The Husband popped in on the discussion. “That’s a false dichotomy.” Yes, I remember that he said that. “She could be being a neutral girl. Niether good nor bad.”

“A neutral girl…. still…” and she continued to insist on her point.

Now, like I said, this is a wise woman. A woman I love and respect. So I’ve spent a lot of time over the past two days thinking hard  about what she said. And tonight, I’ve decided she’s right… if I say ‘good’ then I’m implying that there’s a bad. And if I say her behavior is good then I leave open the possibility, if only by inference, that she could behave badly.

And I’m okay with that.

I get that back in the 60s the whole idea of moral relativism was huge and it was considered bad form to label behavior good or bad. “There are no bad kids.” That sort of thing. But I have met bad kids. I’ve known kids who pulled the wings off of dragonflies and tortured their kid sister’s pet hamster and slapped little girls because they knew they could. So I’m okay saying “good” and “bad.” It doesn’t bother me.

What does is that I finally get advice from this woman I respect and I’m disregarding that.  I feel bad about that. Still gonna do it, but I feel bad.

My sister-in-law, btw, pulled The Husband to one side and said, “You know, I had the same conversation with her about my first kid. Took it very seriously. Second kid? No where near so uptight.”

That puts it in a little perspective.

Categories: grandmothers, motherhood
  1. August 28, 2007 at 11:01 am

    Personally, I think you can worry too much about semantics.

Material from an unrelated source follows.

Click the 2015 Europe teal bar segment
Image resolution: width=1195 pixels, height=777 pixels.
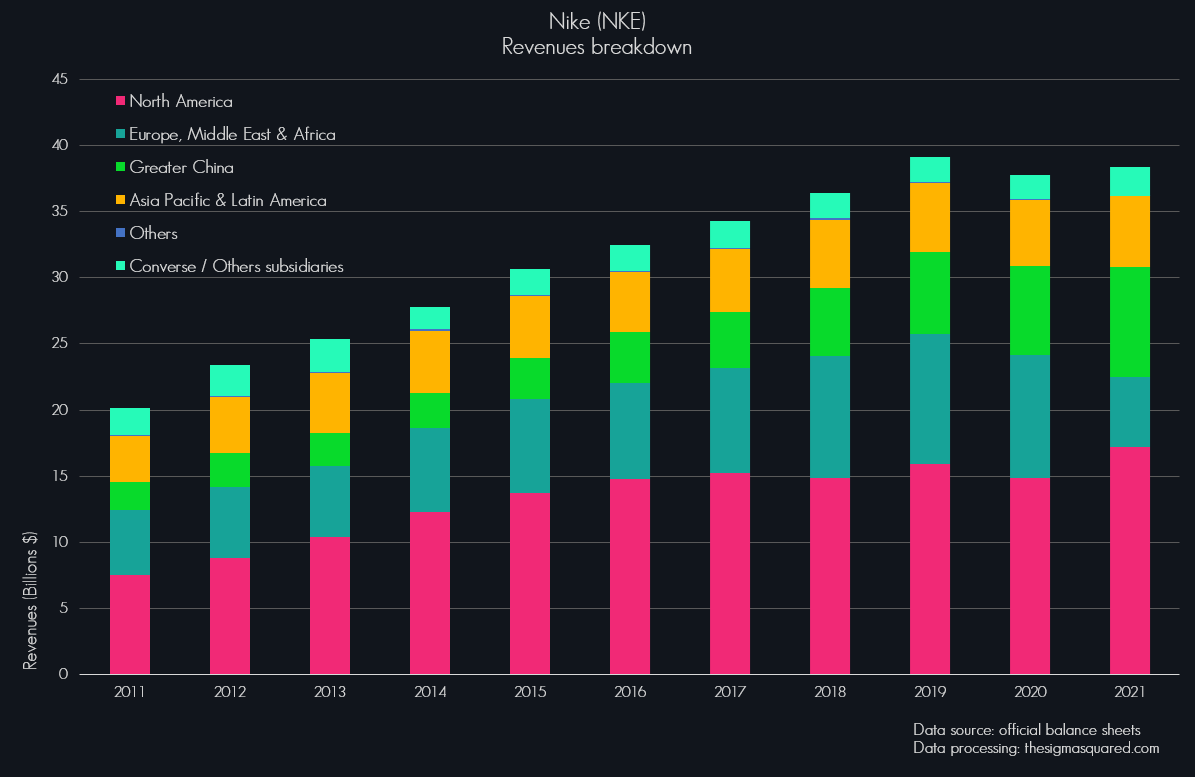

Sometimes all of the phrases Good Moms are supposed to use make my head spin. In the heat of the moment, I’m going to say what comes to mind. I agree with you 100% about good and bad–both WRT kids and behaviors,

  2. C'tina
    August 28, 2007 at 8:51 pm

    It’s great to have such a wise person in your life. It’s better to BE the wise mother of your child, able to put your own good judgement to use. Yes ‘JUDGEMENT’.